Washington, D.C. (DTN) -- New York Mercantile Exchange oil futures nearest delivery and Brent crude on the Intercontinental Exchange on Wednesday morning recovered a portion of the pre-Christmas holiday sell-off, finding support from the Organization of Petroleum Exporting Countries renewed efforts to halt the slide in oil prices.
In midmorning trading, Nymex February West Texas Intermediate crude oil futures advanced $1.42 to trade around $43.94 barrel (bbl), after settling at the lowest price point since June 2017 on the spot continuous chart, while ICE February Brent crude gained $0.94 to $51.41 bbl. Nymex January ULSD futures traded up 1.80 cents to $1.6802 with January RBOB futures rallied 3.54 cents to $1.2743.

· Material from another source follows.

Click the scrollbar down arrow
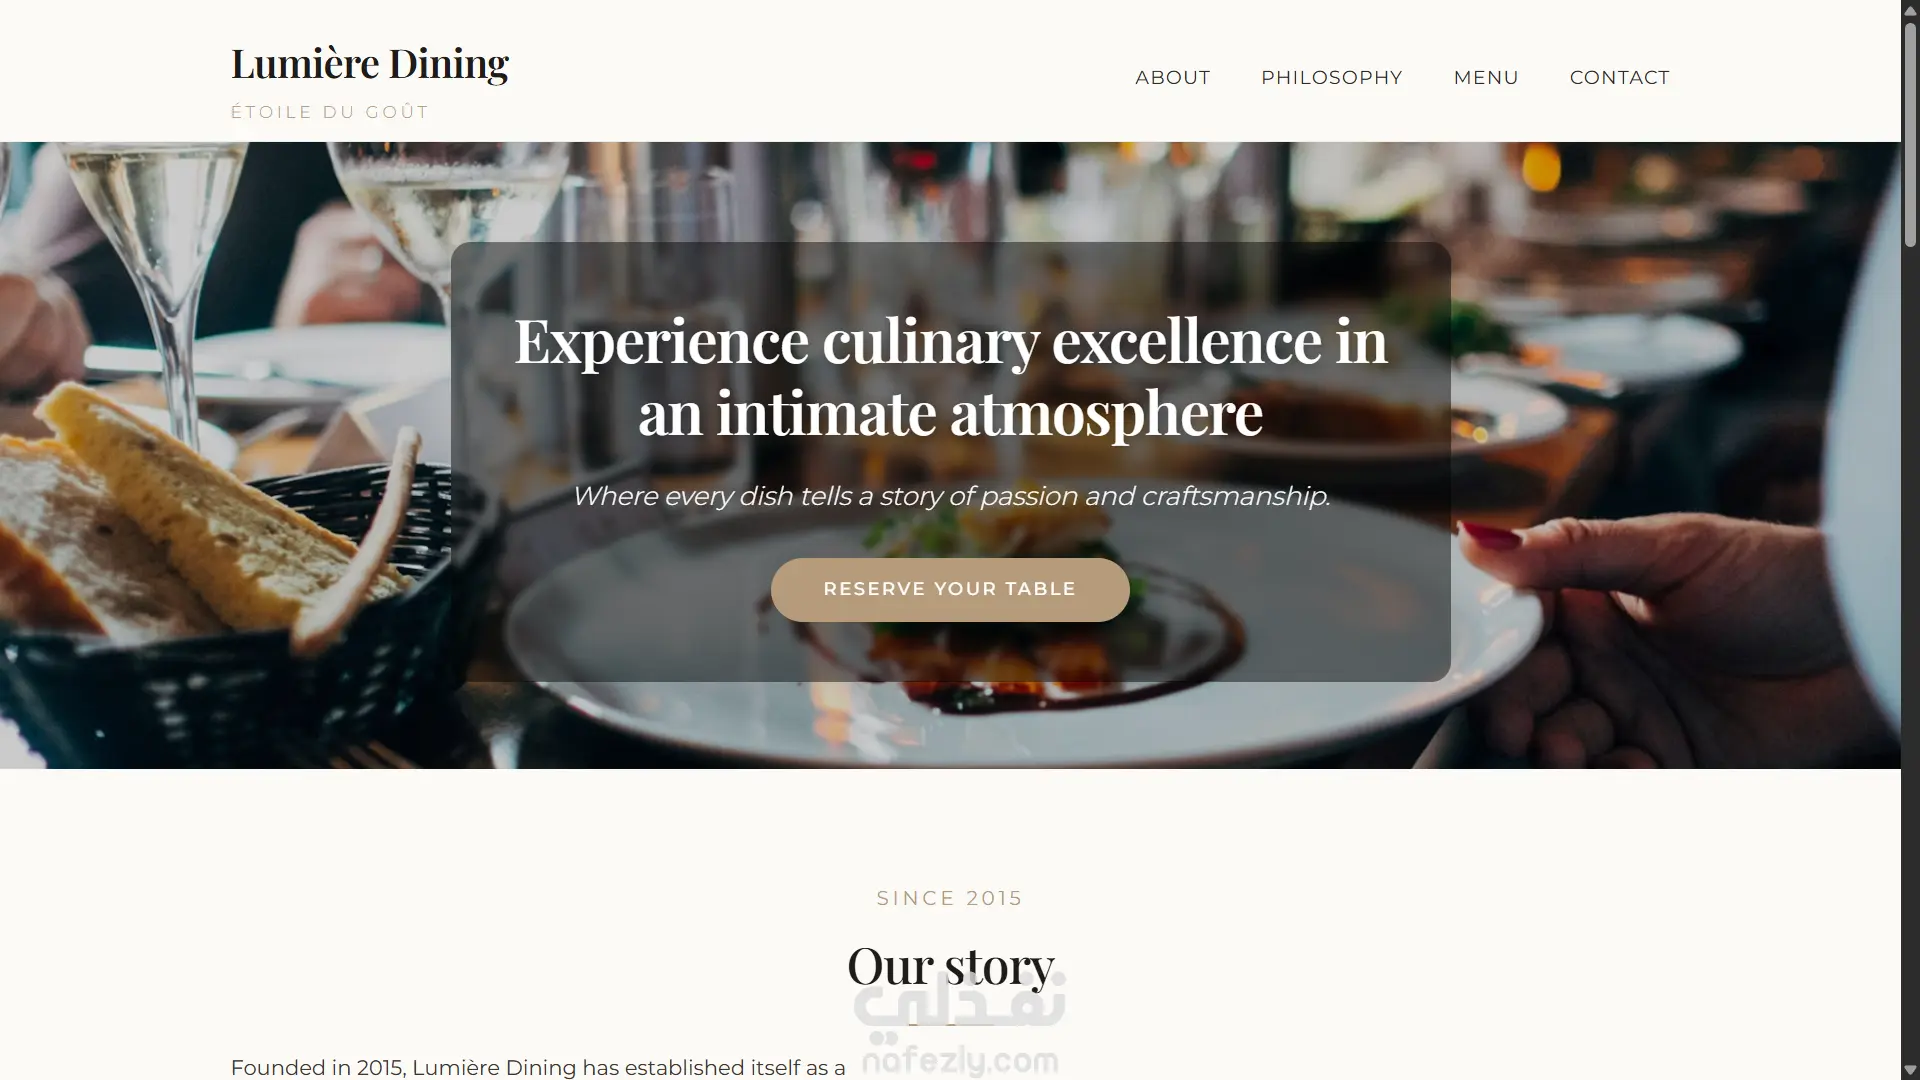The width and height of the screenshot is (1920, 1080). [1910, 1070]
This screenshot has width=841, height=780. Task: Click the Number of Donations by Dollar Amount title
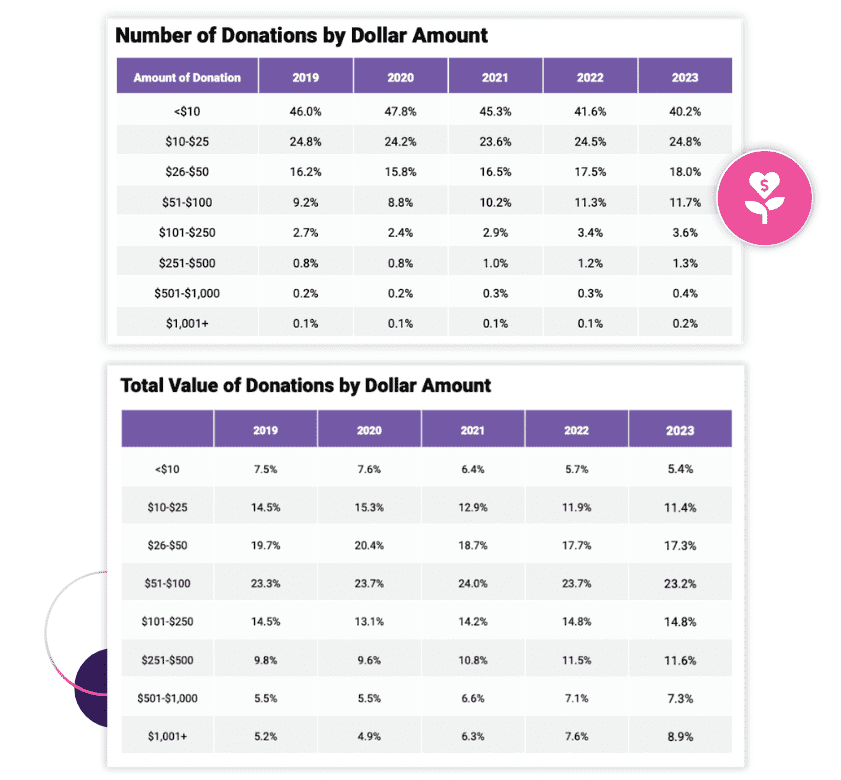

After aggressive sell-off in oil futures on Christmas Eve, investors are regaining confidence in market fundamentals from comments by a key OPEC official. Secretary General of Organization of Petroleum Exporting Countries Mohammad Barkindo said in the open letter to OPEC producers that the organization and its allies led by Russia will need to cut production by 3.02% to achieve the total cut of 1.2 million barrels per day (bpd), which is steeper than 2.5% originally discussed in Vienna. According to Reuters' reports OPEC is planning to release a table detailing voluntary supply cut quotas among its members and allies in an attempt to inject some support under plunging oil prices. "In the interests of openness and transparency, and to support market sentiment and confidence, it is vital to make these production adjustments publicly available" Barkindo stated.

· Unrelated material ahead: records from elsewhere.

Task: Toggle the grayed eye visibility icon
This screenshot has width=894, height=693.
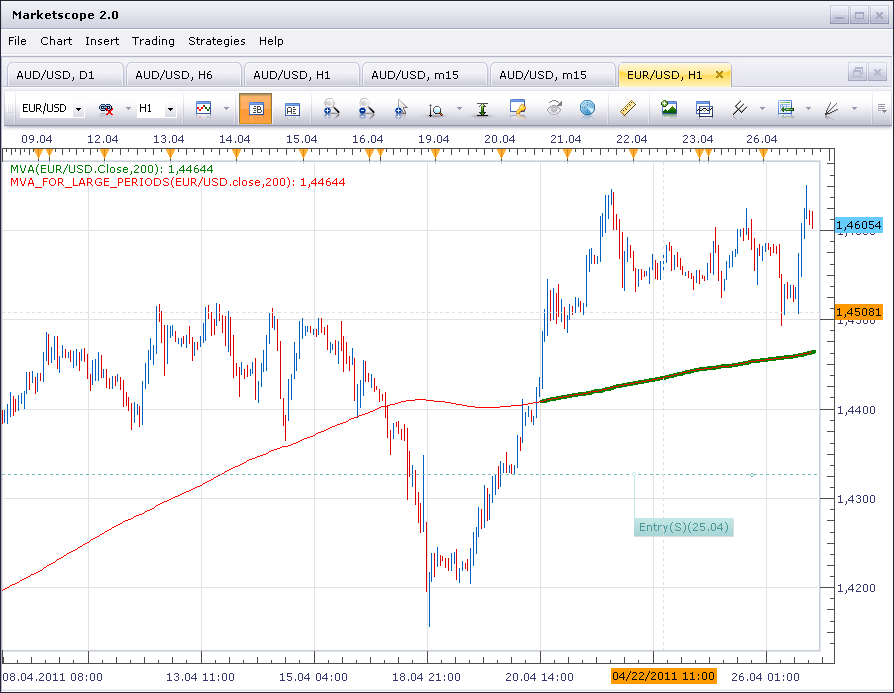Action: tap(554, 108)
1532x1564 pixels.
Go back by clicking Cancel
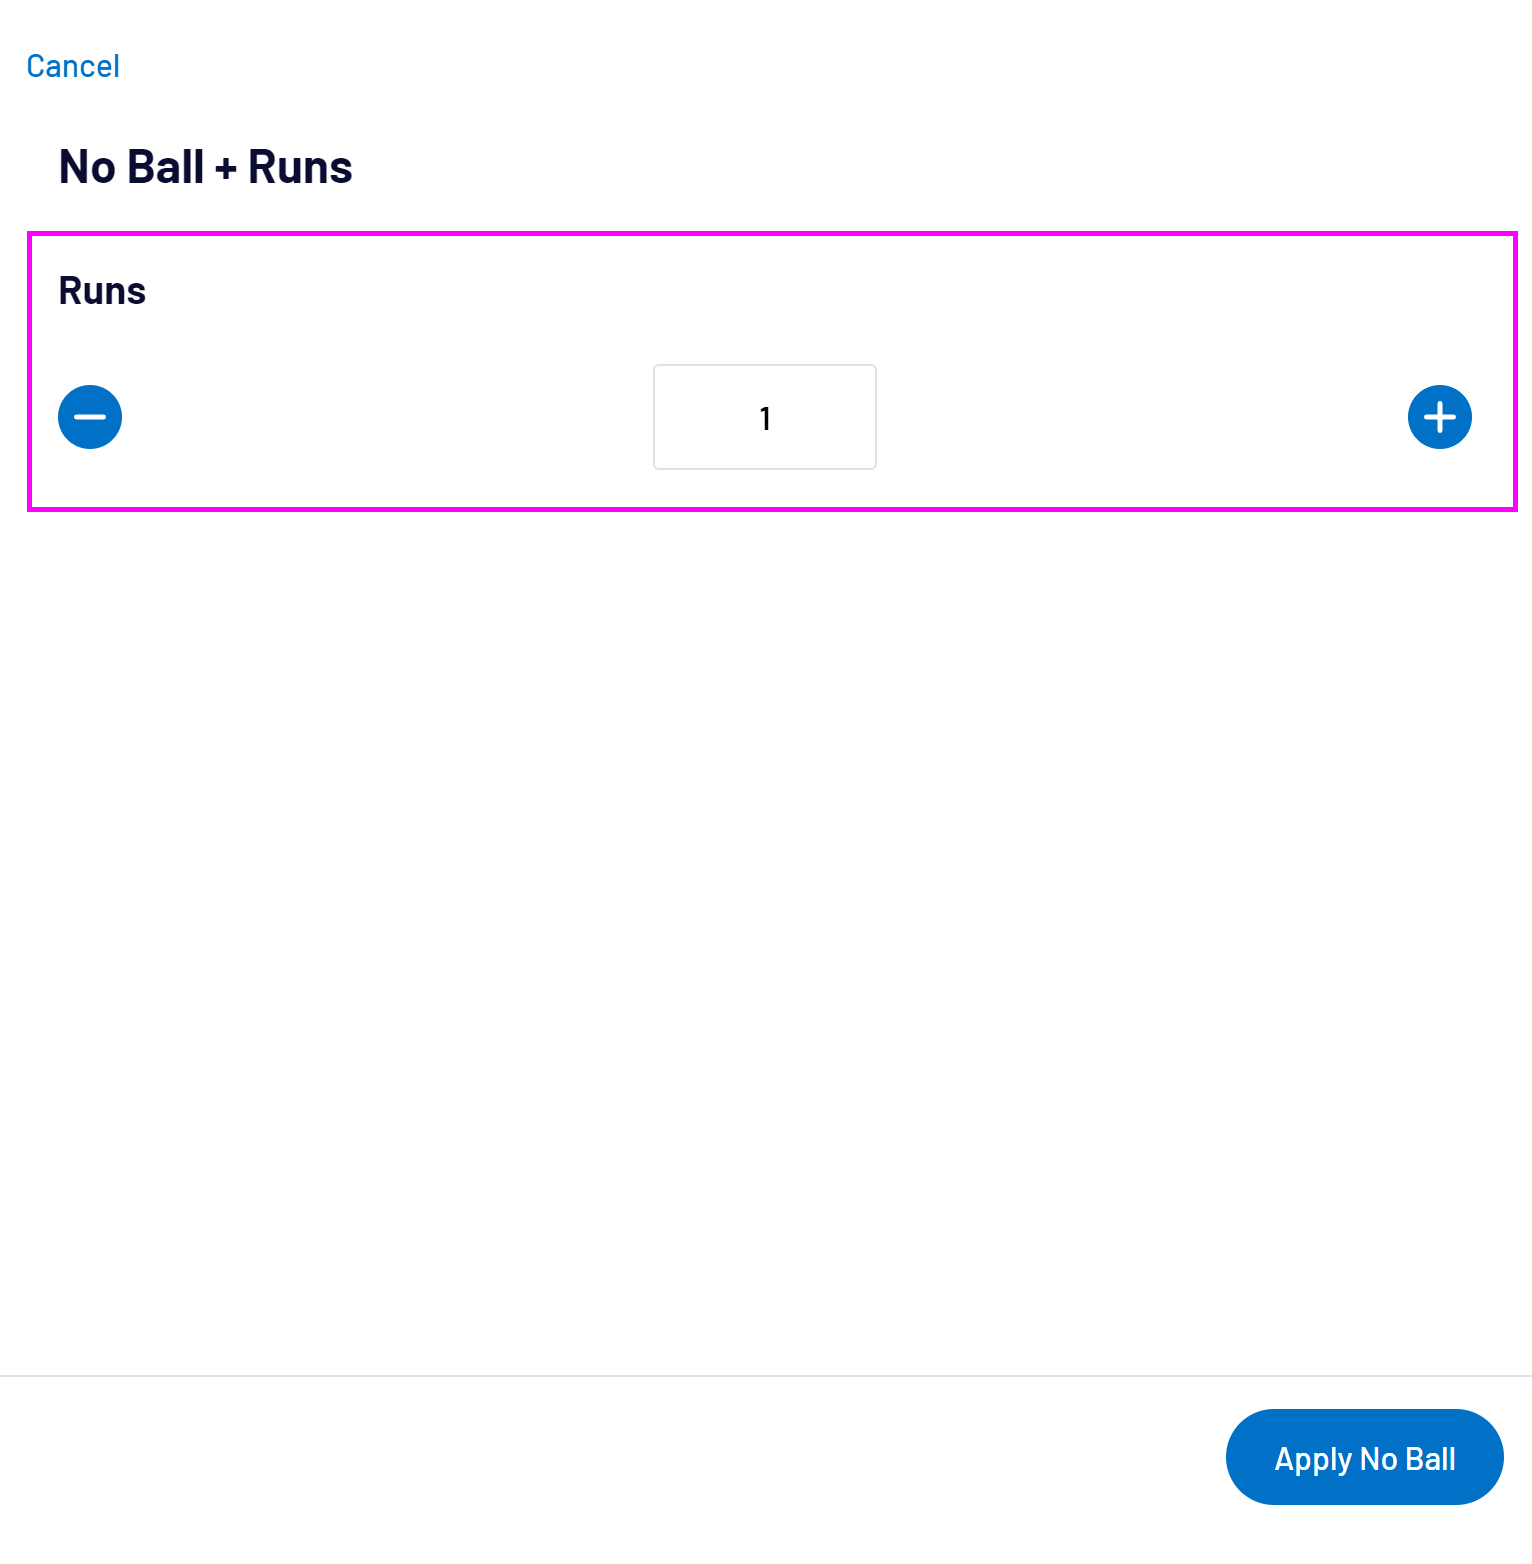click(x=73, y=66)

Despite an agreement to cut 1.2 million bpd, oil prices have lost almost 10% since the conclusion of OPEC meeting in Vienna on Dec. 7. The slide in oil prices was mainly triggered by investors' concerns over slowing U.S. economy, exacerbated by Federal Reserve raising the interest rates, weakness in broader financial markets and expectations of intensifying U.S- China trade war in 2019.

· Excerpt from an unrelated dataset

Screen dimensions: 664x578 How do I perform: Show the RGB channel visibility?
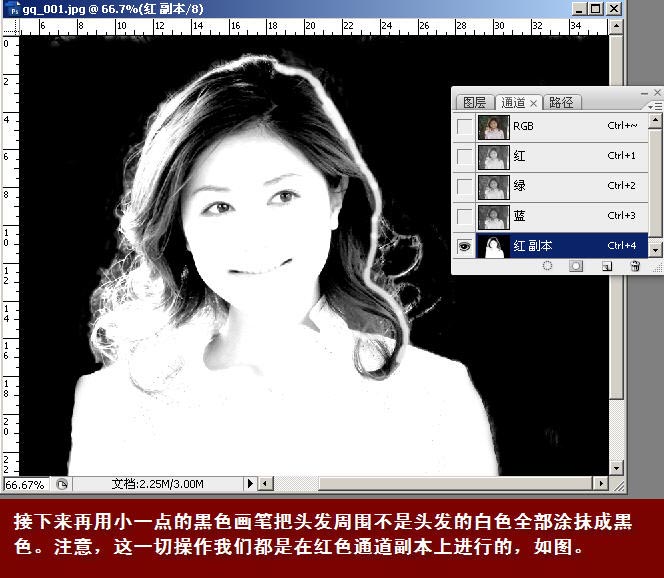[x=464, y=127]
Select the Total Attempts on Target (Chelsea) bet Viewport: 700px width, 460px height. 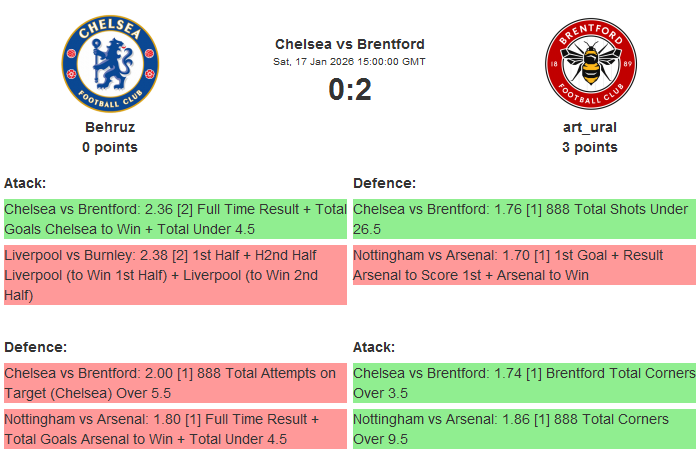(x=175, y=382)
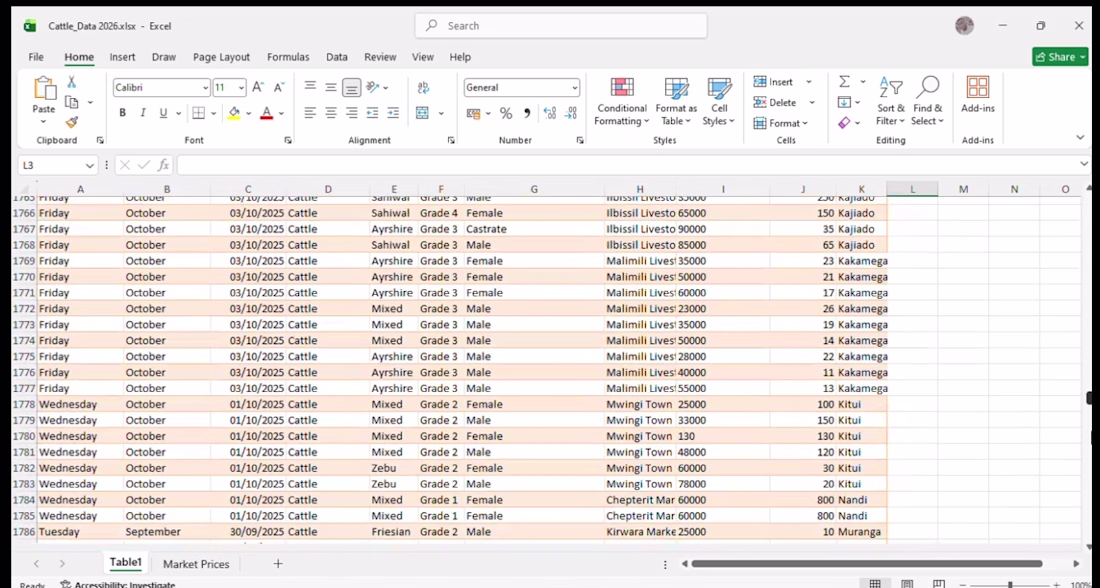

According to the Bureau of Economic Analysis report released late last week, the U.S. economy grew at an annualized rate of 3.4% in the third quarter, down from its two preceding readings of 3.5%. Despite investors' heighted concerns over U.S. economic slowdown, the Federal Reserve hiked the federal funds rate 25 basis points for the fourth time this year, now at 2.5%, which contributed to recent broader weakness in financial markets.